Records contained in a dataset
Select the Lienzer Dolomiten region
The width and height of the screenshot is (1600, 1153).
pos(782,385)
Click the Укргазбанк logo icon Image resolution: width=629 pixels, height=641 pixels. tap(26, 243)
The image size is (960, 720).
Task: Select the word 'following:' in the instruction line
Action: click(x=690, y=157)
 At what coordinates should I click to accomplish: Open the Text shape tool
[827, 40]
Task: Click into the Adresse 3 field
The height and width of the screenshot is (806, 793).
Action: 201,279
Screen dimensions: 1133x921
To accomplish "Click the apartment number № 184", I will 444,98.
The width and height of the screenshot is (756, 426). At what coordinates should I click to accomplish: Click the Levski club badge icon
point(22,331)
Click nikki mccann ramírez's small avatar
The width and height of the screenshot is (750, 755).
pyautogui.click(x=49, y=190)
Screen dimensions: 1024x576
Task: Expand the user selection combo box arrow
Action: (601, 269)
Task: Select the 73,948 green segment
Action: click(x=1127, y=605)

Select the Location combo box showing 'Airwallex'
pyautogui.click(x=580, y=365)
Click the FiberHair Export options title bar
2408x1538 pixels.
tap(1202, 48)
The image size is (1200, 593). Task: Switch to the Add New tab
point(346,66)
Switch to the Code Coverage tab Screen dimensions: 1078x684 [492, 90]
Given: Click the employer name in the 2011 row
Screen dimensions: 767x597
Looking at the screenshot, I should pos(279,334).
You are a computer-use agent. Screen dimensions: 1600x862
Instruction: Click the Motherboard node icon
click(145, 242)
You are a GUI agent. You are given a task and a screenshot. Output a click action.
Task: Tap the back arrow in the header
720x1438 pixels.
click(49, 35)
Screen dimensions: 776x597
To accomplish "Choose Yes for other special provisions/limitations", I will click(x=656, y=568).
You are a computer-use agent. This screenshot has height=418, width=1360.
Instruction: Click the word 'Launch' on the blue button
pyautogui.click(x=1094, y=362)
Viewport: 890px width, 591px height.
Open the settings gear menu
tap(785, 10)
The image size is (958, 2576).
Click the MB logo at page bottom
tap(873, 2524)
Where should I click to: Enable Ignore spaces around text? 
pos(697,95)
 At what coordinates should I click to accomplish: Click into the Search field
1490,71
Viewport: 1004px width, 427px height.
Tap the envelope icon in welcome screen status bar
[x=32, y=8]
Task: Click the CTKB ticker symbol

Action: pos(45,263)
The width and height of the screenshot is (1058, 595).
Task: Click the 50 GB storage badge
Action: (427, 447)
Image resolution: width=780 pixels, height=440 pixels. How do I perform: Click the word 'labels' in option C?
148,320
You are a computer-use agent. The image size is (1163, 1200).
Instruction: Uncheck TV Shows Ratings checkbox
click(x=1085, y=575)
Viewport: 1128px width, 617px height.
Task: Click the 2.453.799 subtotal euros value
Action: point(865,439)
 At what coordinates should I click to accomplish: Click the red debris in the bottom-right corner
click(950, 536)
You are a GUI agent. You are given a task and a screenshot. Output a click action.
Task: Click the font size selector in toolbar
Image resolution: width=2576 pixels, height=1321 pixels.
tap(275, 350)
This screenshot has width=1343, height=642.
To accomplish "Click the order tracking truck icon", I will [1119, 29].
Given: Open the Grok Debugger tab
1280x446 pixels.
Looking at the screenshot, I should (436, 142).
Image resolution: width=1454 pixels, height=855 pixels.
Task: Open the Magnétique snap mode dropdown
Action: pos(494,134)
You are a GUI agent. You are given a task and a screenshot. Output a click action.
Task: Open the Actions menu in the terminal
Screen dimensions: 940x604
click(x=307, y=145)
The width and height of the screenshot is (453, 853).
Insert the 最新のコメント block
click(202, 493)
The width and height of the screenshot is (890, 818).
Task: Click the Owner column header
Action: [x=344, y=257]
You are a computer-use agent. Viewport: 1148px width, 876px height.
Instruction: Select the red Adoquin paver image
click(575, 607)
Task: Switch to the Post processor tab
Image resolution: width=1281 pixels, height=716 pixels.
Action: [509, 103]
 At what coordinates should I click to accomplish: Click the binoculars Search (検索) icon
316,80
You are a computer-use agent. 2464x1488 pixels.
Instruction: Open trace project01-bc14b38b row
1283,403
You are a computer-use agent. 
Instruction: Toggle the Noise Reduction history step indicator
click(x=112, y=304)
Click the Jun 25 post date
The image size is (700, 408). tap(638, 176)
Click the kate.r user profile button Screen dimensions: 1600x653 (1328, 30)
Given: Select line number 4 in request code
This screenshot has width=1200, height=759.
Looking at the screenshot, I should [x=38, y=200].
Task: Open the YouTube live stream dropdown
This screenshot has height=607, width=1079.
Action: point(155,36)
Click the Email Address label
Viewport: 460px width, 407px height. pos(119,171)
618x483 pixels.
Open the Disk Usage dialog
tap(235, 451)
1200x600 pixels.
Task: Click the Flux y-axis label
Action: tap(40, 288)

WHAT YOU SHOULD DO
Filter the lines above, keeping and copying those that contain "will".

YOUR RESPONSE
To accomplish "Click the apartment number № 184", I will 444,98.
To accomplish "Choose Yes for other special provisions/limitations", I will click(x=656, y=568).
To accomplish "Click the order tracking truck icon", I will [1119, 29].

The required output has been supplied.